Why celebrate international Yuth Day? I Swami Vivekananda I History I

He was a renowned and influential spiritual teacher of Vedanta. His real name was Narendra Nath Dutt. He represented Sanatan Dharma on behalf of India in the World Dharma Mahasabha held in 1893 in Chicago, USA. The Vedanta of India reached every country of America and Europe only because of the oratory of Swami Vivekananda. He had established The Ramakrishna Mission which is still doing its work. He was an able disciple of Ramakrishna Paramhansa. He is best known for opening his speech with “My American brothers and sisters”. This first sentence of his address won everyone’s heart.

Why celebrate international Yuth Day? I Swami Vivekananda I History I
Swami Vivekanand


Swami Vivekananda was born on 12 January 1863 in Calcutta. His childhood name was Narendranath. His father Shri Vishwanath Dutt was a famous lawyer of Calcutta High Court. His father believed in western civilization. He also wanted to run his son Narendra on the lines of western civilization by teaching English. His mother Smt. Bhuvaneshwari Deviji was a woman of religious views. Most of his time was spent in worshiping Lord Shiva. Narendra’s intellect was very sharp since childhood and the longing to attain God was also strong. For this he first went to ‘Brahma Samaj’ but there his mind was not satisfied. He wanted to make a significant contribution to the introduction of Vedanta and Yoga in Western culture.

Vishwanath Dutt died by accident. The burden of the house fell on Narendra. The condition of the house was very bad. Narendra was a great guest-servant even in extreme poverty. He himself used to feed the guest while being hungry, he himself kept getting wet and chilled all night outside in the rain and put the guest to sleep on his bed.

Swami Vivekananda had dedicated his life to his Gurudev Sri Ramakrishna. During the days of Gurudev’s death, without worrying about the critical condition of his home and family, without worrying about his own food, he was constantly engaged in the service of the Guru. Gurudev’s body had become very sick.

Vivekananda was a great dreamer.

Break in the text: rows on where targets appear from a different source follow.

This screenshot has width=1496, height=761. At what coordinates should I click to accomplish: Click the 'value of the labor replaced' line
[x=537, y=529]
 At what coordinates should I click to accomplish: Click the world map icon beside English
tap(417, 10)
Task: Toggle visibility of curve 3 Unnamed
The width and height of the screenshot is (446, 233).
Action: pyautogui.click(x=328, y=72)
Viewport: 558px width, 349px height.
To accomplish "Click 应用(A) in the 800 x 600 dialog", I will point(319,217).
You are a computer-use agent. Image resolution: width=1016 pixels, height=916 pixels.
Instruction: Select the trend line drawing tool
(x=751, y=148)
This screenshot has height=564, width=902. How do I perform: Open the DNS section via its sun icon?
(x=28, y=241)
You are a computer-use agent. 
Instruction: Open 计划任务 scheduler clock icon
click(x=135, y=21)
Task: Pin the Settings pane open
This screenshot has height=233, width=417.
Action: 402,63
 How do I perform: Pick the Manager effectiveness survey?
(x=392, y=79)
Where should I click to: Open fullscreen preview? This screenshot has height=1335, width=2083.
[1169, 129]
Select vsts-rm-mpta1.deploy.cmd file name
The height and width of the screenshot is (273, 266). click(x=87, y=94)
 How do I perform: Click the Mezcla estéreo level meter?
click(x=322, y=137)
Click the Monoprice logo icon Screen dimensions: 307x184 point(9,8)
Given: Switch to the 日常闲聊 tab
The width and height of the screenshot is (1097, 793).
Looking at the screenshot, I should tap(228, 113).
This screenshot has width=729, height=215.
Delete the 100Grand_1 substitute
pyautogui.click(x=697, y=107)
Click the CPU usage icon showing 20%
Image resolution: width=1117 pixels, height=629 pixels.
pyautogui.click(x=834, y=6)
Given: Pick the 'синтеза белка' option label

He had envisioned a new society, a society in which there was no distinction between human beings on the basis of religion or caste. He put the principles of Vedanta in this form. Even without getting into the controversy of spiritualism versus materialism, it can be said that the basis of the principle of equality which Vivekananda gave, can hardly find a strong intellectual basis. Vivekananda had great hopes from the youth. For the youth of today, the author has tried to present this biography of this virtuous monk in the context of his contemporary society and historical background.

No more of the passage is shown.